No live broadcast of the meetings of the opposition, predominantly negative coverage of its actions and a preferential treatment of the ruling parties’ campaign videos. Although the Polish Broadcasting Act obliges public television TVP to respect "pluralism, impartiality, balance and independence" in its programming, the interim report of an observation mission by the Organization for Security and Co-operation in Europe (OSCE) from 29 September raises the issue of "a strong bias in favour of the ruling party and its policies".

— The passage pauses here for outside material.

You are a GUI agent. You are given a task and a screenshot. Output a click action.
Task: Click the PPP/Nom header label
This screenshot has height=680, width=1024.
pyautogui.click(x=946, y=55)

As the independent media such as the biggest private channel in Central Europe, TVN, struggle to provide pluralistic coverage of the campaign ahead of the general election on 15 October, their reporting is undermined by lack of access to the government politicians. It comes on top of the long-term systematic attacks on their independence. While the right to information continues to be under siege in the run-up to the election which will determine the composition of the future government, the National Broadcasting Council (KRRiT) fails to fulfil its legal duty to protect independence and pluralism of the media.
“The current government has perpetuated a vicious circle of polarisation. After having taken total control of the public media, it stigmatises the private media whose resistance is then used as a pretext for further political pressures on the whole media landscape. Substituting the right to information with propaganda undermines the fairness of the Polish election, as well as the country’s international standing. By improving press freedom according to our recommendations, Poland can win back the place its people deserve: the democratic core of Europe.
During his mission to Warsaw from 2 to 5 October, the head of EU-Balkans desk at RSF, Pavol Szalai, discussed the recommendations – aimed at strengthening the independence of public and private media, and the protection of journalists against legal and physical threats – with leading media outlets and political parties. In response to RSF’s call, an influential member of parliament for Law and Justice (PiS), who is also a member of the National Media Council (another media authority), made a commitment. “Abusive lawsuits (SLAPPs) are an existing issue for press freedom in Poland,” Joanna Lichocka recognised. “I am against prison sentences for journalists for defamation. I will advocate in PiS for legislation decriminalising defamation,” the candidate of the ruling party pledged.
At a meeting with RSF, a leading personality of the opposition Civic Coalition, Adam Bodnar, said: “The Polish public media and the oversight institutions need a systemic reform which will provide guarantees for their independence from the government.” The former ombudsman added: “The political influence in the selection of the leadership of the public media should be reduced to the benefit of the involvement of civil society and experts.”
The organisation discussed its proposals also with opposition leaders from the centrist coalition Poland 2050 and from the party The Left who both showed willingness to conduct media freedom reforms if they enter the government.
RSF’s recommendations – drafted in cooperation with Polish experts and addressed to the future government – aim for an in-depth and widely-consulted reform of the public media, the same level-playing field on the market and in access to information for both private and public media, measures against abusive lawsuits, as well as for guarantees of journalists’ safety and rights.
Out of 180 countries in RSF’s World Press Freedom Index, Poland is ranked 57th, which is the fifth worst place in the European Union.